The Corner

NBC News Execs Divided on Brian Williams’s Fate

NBC News’s senior executives are deeply divided about the fate of Brian Williams, the Nightly News anchor currently on leave for telling tall tales about his time in Iraq and, potentially, in New Orleans during Hurricane Katrina. 

At a meeting over the weekend at the New York City home of NBC Universal CEO Steve Burke, network executives huddled to decide Williams’s fate, but they emerged with little agreement on a path forward. The division is reflective of the broader disarray within NBC News. 

With respect to Williams, one camp believes that, in the words of a source with knowledge of the situation, “Brian is cooked. Done. Has lost his credibility as an anchor and must go. The only question is who goes down with him.”

The members of this camp have drawn out two potential succession plans, one in which Lester Holt steps into the anchor spot full-time — Holt is subbing for Williams while the latter is on leave — and the other in which Williams’s predecessor, Tom Brokaw, steps in on an interim basis until Today show host Matt Lauer can assume the position. Both pose risks: the former because Holt rates poorly and there is little hope that he could put up the ratings numbers that have made NBC’s Nightly News the top-rated newscast, the latter because yanking Lauer from the Today show, a big money maker for the network, threatens its success at a time when it has already faced enormous challenges after falling behind Good Morning America in the wake of Ann Curry’s controversial departure. 

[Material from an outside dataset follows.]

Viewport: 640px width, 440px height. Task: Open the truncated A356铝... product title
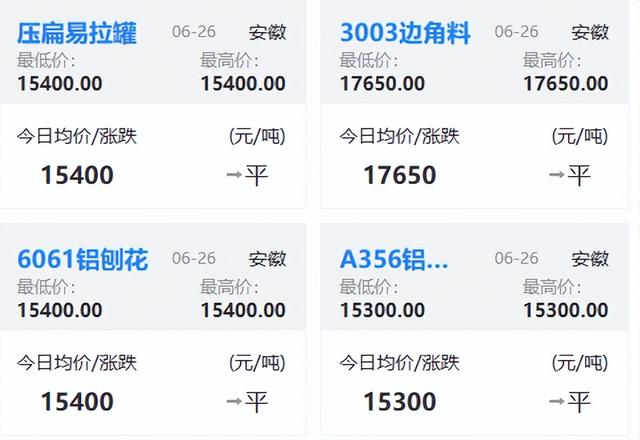(x=394, y=260)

The other camp, led by NBC News president Deborah Turness and her boss, Pat Fili-Krushel, the chairwoman of the NBC Universal news group, wants to bring Williams back to Rock Center and return him to the anchor desk. They are, in the words of the insider, “desperate to save their jobs and can’t let the Nightly News go to No. 2″ in the ratings. In an ominous report on Friday titled “The Decline and Fall of NBC News,” Politico’s Dylan Byers wrote that that knives are out for Fili-Krushel, who has overseen the decline of NBC News and who hired Turness a year into her tenure as chief of the news group. So, with Today and Meet the Press ousted from their positions atop the ratings, Fili-Krushel and Turness are determined to preserve Williams and, by extension, NBC’s last big No. 1 show. 

In the end, I’m told, the Williams brouhaha is likely to be mediated by Brian Roberts, the CEO of Comcast, NBC News’s parent company, and that he is likely to seek Brokaw’s counsel. (See Mike Allen’s report on Brokaw’s outsize influence at the network.) Brokaw has said matter-of-factly that Williams’s fate is ”up to Brian [Roberts] and NBC News executives.” That may be true, but it doesn’t mean he’s not whispering in their ears.